▸ SOURCE MATERIAL
# # # # # # #
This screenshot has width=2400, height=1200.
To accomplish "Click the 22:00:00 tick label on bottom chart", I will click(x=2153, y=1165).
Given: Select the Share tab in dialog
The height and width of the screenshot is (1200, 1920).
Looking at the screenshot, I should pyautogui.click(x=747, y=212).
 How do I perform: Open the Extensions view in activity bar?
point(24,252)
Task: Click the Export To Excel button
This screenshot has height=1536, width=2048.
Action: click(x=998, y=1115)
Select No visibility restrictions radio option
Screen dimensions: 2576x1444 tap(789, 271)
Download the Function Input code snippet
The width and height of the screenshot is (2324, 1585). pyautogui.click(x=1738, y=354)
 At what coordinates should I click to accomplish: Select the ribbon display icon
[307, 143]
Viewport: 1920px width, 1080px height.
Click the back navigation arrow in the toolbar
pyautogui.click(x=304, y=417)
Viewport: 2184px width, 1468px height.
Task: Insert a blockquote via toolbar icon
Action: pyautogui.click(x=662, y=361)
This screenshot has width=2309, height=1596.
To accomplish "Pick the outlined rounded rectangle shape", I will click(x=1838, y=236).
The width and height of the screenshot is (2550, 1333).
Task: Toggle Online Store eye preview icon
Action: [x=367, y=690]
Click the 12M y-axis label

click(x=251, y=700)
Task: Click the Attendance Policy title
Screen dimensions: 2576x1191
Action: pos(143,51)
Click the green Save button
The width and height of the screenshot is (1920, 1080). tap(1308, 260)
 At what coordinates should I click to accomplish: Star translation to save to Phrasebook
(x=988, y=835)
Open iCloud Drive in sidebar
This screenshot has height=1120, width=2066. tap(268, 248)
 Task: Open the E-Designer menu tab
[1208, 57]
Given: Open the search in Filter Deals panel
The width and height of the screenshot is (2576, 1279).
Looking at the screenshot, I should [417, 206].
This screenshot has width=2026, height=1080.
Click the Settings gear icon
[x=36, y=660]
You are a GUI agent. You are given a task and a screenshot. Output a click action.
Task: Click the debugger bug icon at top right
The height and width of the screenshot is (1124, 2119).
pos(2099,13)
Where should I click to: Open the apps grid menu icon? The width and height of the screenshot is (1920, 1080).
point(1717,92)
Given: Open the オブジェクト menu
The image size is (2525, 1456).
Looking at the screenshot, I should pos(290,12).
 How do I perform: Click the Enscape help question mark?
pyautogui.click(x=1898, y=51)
# # # # # # #
▸ WHAT YOU HAVE TO DO
Without omission, retype the full listing shown above.

▸ PROBLEM SOLUTION
This screenshot has width=2400, height=1200.
To accomplish "Click the 22:00:00 tick label on bottom chart", I will click(x=2153, y=1165).
Given: Select the Share tab in dialog
The height and width of the screenshot is (1200, 1920).
Looking at the screenshot, I should pyautogui.click(x=747, y=212).
 How do I perform: Open the Extensions view in activity bar?
point(24,252)
Task: Click the Export To Excel button
This screenshot has height=1536, width=2048.
Action: click(x=998, y=1115)
Select No visibility restrictions radio option
Screen dimensions: 2576x1444 tap(789, 271)
Download the Function Input code snippet
The width and height of the screenshot is (2324, 1585). pyautogui.click(x=1738, y=354)
 At what coordinates should I click to accomplish: Select the ribbon display icon
[307, 143]
Viewport: 1920px width, 1080px height.
Click the back navigation arrow in the toolbar
pyautogui.click(x=304, y=417)
Viewport: 2184px width, 1468px height.
Task: Insert a blockquote via toolbar icon
Action: pyautogui.click(x=662, y=361)
This screenshot has width=2309, height=1596.
To accomplish "Pick the outlined rounded rectangle shape", I will click(x=1838, y=236).
The width and height of the screenshot is (2550, 1333).
Task: Toggle Online Store eye preview icon
Action: [x=367, y=690]
Click the 12M y-axis label

click(x=251, y=700)
Task: Click the Attendance Policy title
Screen dimensions: 2576x1191
Action: pos(143,51)
Click the green Save button
The width and height of the screenshot is (1920, 1080). tap(1308, 260)
 At what coordinates should I click to accomplish: Star translation to save to Phrasebook
(x=988, y=835)
Open iCloud Drive in sidebar
This screenshot has height=1120, width=2066. tap(268, 248)
 Task: Open the E-Designer menu tab
[1208, 57]
Given: Open the search in Filter Deals panel
The width and height of the screenshot is (2576, 1279).
Looking at the screenshot, I should [417, 206].
This screenshot has width=2026, height=1080.
Click the Settings gear icon
[x=36, y=660]
You are a GUI agent. You are given a task and a screenshot. Output a click action.
Task: Click the debugger bug icon at top right
The height and width of the screenshot is (1124, 2119).
pos(2099,13)
Where should I click to: Open the apps grid menu icon? The width and height of the screenshot is (1920, 1080).
point(1717,92)
Given: Open the オブジェクト menu
The image size is (2525, 1456).
Looking at the screenshot, I should pos(290,12).
 How do I perform: Click the Enscape help question mark?
pyautogui.click(x=1898, y=51)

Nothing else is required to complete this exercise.